■ **Exercise brief**
Please convert every line of the entries below into a JSON list of strings, one string per line, leaving out blank lines.

■ **Given entries**
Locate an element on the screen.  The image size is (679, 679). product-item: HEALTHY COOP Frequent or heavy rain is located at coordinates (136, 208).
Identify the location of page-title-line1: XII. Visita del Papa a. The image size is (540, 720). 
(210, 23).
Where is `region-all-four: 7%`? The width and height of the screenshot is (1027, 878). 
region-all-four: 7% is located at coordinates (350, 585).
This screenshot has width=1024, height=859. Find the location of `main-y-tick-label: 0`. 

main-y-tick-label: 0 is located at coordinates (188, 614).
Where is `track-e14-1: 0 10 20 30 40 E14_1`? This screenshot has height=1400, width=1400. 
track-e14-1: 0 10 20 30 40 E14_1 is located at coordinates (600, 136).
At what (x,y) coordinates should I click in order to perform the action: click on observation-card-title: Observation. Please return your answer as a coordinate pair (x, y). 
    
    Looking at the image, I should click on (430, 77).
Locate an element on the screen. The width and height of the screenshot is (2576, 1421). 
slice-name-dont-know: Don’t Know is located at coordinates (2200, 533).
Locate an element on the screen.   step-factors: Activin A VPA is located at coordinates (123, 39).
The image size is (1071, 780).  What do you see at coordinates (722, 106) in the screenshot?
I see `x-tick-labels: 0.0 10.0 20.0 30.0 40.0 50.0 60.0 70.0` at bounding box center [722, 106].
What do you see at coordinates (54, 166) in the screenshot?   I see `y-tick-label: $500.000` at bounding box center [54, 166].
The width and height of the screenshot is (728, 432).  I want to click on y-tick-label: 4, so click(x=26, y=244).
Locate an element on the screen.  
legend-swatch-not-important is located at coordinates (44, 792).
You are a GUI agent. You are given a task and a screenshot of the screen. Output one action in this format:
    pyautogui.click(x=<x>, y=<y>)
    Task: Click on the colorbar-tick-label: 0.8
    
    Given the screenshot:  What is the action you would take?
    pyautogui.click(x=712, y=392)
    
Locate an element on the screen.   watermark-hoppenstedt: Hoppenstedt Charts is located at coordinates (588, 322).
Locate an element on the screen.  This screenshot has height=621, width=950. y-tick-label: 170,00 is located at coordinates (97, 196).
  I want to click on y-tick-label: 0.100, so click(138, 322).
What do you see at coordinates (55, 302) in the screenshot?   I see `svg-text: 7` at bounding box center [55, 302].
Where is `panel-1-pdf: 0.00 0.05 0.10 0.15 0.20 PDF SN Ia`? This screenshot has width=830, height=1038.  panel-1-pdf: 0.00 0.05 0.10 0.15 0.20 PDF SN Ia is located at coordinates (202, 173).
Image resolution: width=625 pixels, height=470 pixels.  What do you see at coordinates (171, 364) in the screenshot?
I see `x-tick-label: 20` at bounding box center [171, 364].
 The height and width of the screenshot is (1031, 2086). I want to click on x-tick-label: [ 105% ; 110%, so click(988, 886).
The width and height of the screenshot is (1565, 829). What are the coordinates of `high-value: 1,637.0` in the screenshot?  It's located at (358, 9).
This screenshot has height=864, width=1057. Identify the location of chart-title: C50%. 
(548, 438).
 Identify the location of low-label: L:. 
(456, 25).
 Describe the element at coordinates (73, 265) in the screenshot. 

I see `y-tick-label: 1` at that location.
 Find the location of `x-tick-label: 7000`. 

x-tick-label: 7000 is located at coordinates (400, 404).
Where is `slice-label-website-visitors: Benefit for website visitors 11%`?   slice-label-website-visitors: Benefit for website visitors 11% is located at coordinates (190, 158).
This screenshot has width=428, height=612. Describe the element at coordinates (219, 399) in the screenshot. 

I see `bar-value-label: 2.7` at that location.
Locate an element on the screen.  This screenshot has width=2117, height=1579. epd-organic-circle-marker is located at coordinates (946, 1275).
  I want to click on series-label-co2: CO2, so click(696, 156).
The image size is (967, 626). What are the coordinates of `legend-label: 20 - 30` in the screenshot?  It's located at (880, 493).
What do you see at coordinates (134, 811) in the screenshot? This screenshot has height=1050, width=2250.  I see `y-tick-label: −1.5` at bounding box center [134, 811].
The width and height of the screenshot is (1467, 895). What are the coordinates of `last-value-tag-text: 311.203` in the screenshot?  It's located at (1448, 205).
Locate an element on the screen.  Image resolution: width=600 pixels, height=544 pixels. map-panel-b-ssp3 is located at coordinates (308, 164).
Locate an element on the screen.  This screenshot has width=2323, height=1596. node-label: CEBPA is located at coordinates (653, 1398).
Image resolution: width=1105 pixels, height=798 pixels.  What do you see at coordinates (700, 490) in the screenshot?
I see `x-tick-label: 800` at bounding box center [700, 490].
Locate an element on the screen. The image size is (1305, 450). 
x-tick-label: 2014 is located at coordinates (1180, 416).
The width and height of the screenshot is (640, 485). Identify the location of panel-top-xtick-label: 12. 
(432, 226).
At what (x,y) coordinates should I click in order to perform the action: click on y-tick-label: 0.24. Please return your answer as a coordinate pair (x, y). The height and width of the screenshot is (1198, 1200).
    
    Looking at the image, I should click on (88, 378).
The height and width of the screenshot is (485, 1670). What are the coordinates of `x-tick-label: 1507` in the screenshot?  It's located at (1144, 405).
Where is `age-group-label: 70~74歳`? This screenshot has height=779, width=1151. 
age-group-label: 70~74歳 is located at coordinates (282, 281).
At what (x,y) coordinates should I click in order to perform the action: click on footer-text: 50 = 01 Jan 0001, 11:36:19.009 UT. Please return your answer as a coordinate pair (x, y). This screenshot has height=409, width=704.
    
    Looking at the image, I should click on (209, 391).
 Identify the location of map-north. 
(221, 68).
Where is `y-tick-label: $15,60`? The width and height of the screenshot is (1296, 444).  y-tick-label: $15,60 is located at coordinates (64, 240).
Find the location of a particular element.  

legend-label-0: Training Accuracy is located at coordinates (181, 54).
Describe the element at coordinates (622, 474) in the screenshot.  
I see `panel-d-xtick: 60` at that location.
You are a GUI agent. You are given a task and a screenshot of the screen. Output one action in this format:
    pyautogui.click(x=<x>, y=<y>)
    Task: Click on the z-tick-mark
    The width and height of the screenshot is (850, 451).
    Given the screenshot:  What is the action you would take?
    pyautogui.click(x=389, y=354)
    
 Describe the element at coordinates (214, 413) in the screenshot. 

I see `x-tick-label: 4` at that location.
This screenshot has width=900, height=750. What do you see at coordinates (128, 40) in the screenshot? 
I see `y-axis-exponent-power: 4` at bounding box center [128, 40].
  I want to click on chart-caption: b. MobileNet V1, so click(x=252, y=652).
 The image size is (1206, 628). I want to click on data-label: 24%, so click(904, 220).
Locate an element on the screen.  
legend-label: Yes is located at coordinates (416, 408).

■ **Result of this task**
[
  "Locate an element on the screen.  The image size is (679, 679). product-item: HEALTHY COOP Frequent or heavy rain is located at coordinates (136, 208).",
  "Identify the location of page-title-line1: XII. Visita del Papa a. The image size is (540, 720). ",
  "(210, 23).",
  "Where is `region-all-four: 7%`? The width and height of the screenshot is (1027, 878). ",
  "region-all-four: 7% is located at coordinates (350, 585).",
  "This screenshot has width=1024, height=859. Find the location of `main-y-tick-label: 0`. ",
  "main-y-tick-label: 0 is located at coordinates (188, 614).",
  "Where is `track-e14-1: 0 10 20 30 40 E14_1`? This screenshot has height=1400, width=1400. ",
  "track-e14-1: 0 10 20 30 40 E14_1 is located at coordinates (600, 136).",
  "At what (x,y) coordinates should I click in order to perform the action: click on observation-card-title: Observation. Please return your answer as a coordinate pair (x, y). ",
  "    Looking at the image, I should click on (430, 77).",
  "Locate an element on the screen. The width and height of the screenshot is (2576, 1421). ",
  "slice-name-dont-know: Don’t Know is located at coordinates (2200, 533).",
  "Locate an element on the screen.   step-factors: Activin A VPA is located at coordinates (123, 39).",
  "The image size is (1071, 780).  What do you see at coordinates (722, 106) in the screenshot?",
  "I see `x-tick-labels: 0.0 10.0 20.0 30.0 40.0 50.0 60.0 70.0` at bounding box center [722, 106].",
  "What do you see at coordinates (54, 166) in the screenshot?   I see `y-tick-label: $500.000` at bounding box center [54, 166].",
  "The width and height of the screenshot is (728, 432).  I want to click on y-tick-label: 4, so click(x=26, y=244).",
  "Locate an element on the screen.  ",
  "legend-swatch-not-important is located at coordinates (44, 792).",
  "You are a GUI agent. You are given a task and a screenshot of the screen. Output one action in this format:",
  "    pyautogui.click(x=<x>, y=<y>)",
  "    Task: Click on the colorbar-tick-label: 0.8",
  "    Given the screenshot:  What is the action you would take?",
  "    pyautogui.click(x=712, y=392)",
  "Locate an element on the screen.   watermark-hoppenstedt: Hoppenstedt Charts is located at coordinates (588, 322).",
  "Locate an element on the screen.  This screenshot has height=621, width=950. y-tick-label: 170,00 is located at coordinates (97, 196).",
  "  I want to click on y-tick-label: 0.100, so click(138, 322).",
  "What do you see at coordinates (55, 302) in the screenshot?   I see `svg-text: 7` at bounding box center [55, 302].",
  "Where is `panel-1-pdf: 0.00 0.05 0.10 0.15 0.20 PDF SN Ia`? This screenshot has width=830, height=1038.  panel-1-pdf: 0.00 0.05 0.10 0.15 0.20 PDF SN Ia is located at coordinates (202, 173).",
  "Image resolution: width=625 pixels, height=470 pixels.  What do you see at coordinates (171, 364) in the screenshot?",
  "I see `x-tick-label: 20` at bounding box center [171, 364].",
  " The height and width of the screenshot is (1031, 2086). I want to click on x-tick-label: [ 105% ; 110%, so click(988, 886).",
  "The width and height of the screenshot is (1565, 829). What are the coordinates of `high-value: 1,637.0` in the screenshot?  It's located at (358, 9).",
  "This screenshot has height=864, width=1057. Identify the location of chart-title: C50%. ",
  "(548, 438).",
  " Identify the location of low-label: L:. ",
  "(456, 25).",
  " Describe the element at coordinates (73, 265) in the screenshot. ",
  "I see `y-tick-label: 1` at that location.",
  " Find the location of `x-tick-label: 7000`. ",
  "x-tick-label: 7000 is located at coordinates (400, 404).",
  "Where is `slice-label-website-visitors: Benefit for website visitors 11%`?   slice-label-website-visitors: Benefit for website visitors 11% is located at coordinates (190, 158).",
  "This screenshot has width=428, height=612. Describe the element at coordinates (219, 399) in the screenshot. ",
  "I see `bar-value-label: 2.7` at that location.",
  "Locate an element on the screen.  This screenshot has width=2117, height=1579. epd-organic-circle-marker is located at coordinates (946, 1275).",
  "  I want to click on series-label-co2: CO2, so click(696, 156).",
  "The image size is (967, 626). What are the coordinates of `legend-label: 20 - 30` in the screenshot?  It's located at (880, 493).",
  "What do you see at coordinates (134, 811) in the screenshot? This screenshot has height=1050, width=2250.  I see `y-tick-label: −1.5` at bounding box center [134, 811].",
  "The width and height of the screenshot is (1467, 895). What are the coordinates of `last-value-tag-text: 311.203` in the screenshot?  It's located at (1448, 205).",
  "Locate an element on the screen.  Image resolution: width=600 pixels, height=544 pixels. map-panel-b-ssp3 is located at coordinates (308, 164).",
  "Locate an element on the screen.  This screenshot has width=2323, height=1596. node-label: CEBPA is located at coordinates (653, 1398).",
  "Image resolution: width=1105 pixels, height=798 pixels.  What do you see at coordinates (700, 490) in the screenshot?",
  "I see `x-tick-label: 800` at bounding box center [700, 490].",
  "Locate an element on the screen. The image size is (1305, 450). ",
  "x-tick-label: 2014 is located at coordinates (1180, 416).",
  "The width and height of the screenshot is (640, 485). Identify the location of panel-top-xtick-label: 12. ",
  "(432, 226).",
  "At what (x,y) coordinates should I click in order to perform the action: click on y-tick-label: 0.24. Please return your answer as a coordinate pair (x, y). The height and width of the screenshot is (1198, 1200).",
  "    Looking at the image, I should click on (88, 378).",
  "The height and width of the screenshot is (485, 1670). What are the coordinates of `x-tick-label: 1507` in the screenshot?  It's located at (1144, 405).",
  "Where is `age-group-label: 70~74歳`? This screenshot has height=779, width=1151. ",
  "age-group-label: 70~74歳 is located at coordinates (282, 281).",
  "At what (x,y) coordinates should I click in order to perform the action: click on footer-text: 50 = 01 Jan 0001, 11:36:19.009 UT. Please return your answer as a coordinate pair (x, y). This screenshot has height=409, width=704.",
  "    Looking at the image, I should click on (209, 391).",
  " Identify the location of map-north. ",
  "(221, 68).",
  "Where is `y-tick-label: $15,60`? The width and height of the screenshot is (1296, 444).  y-tick-label: $15,60 is located at coordinates (64, 240).",
  "Find the location of a particular element.  ",
  "legend-label-0: Training Accuracy is located at coordinates (181, 54).",
  "Describe the element at coordinates (622, 474) in the screenshot.  ",
  "I see `panel-d-xtick: 60` at that location.",
  "You are a GUI agent. You are given a task and a screenshot of the screen. Output one action in this format:",
  "    pyautogui.click(x=<x>, y=<y>)",
  "    Task: Click on the z-tick-mark",
  "    The width and height of the screenshot is (850, 451).",
  "    Given the screenshot:  What is the action you would take?",
  "    pyautogui.click(x=389, y=354)",
  " Describe the element at coordinates (214, 413) in the screenshot. ",
  "I see `x-tick-label: 4` at that location.",
  "This screenshot has width=900, height=750. What do you see at coordinates (128, 40) in the screenshot? ",
  "I see `y-axis-exponent-power: 4` at bounding box center [128, 40].",
  "  I want to click on chart-caption: b. MobileNet V1, so click(x=252, y=652).",
  " The image size is (1206, 628). I want to click on data-label: 24%, so click(904, 220).",
  "Locate an element on the screen.  ",
  "legend-label: Yes is located at coordinates (416, 408)."
]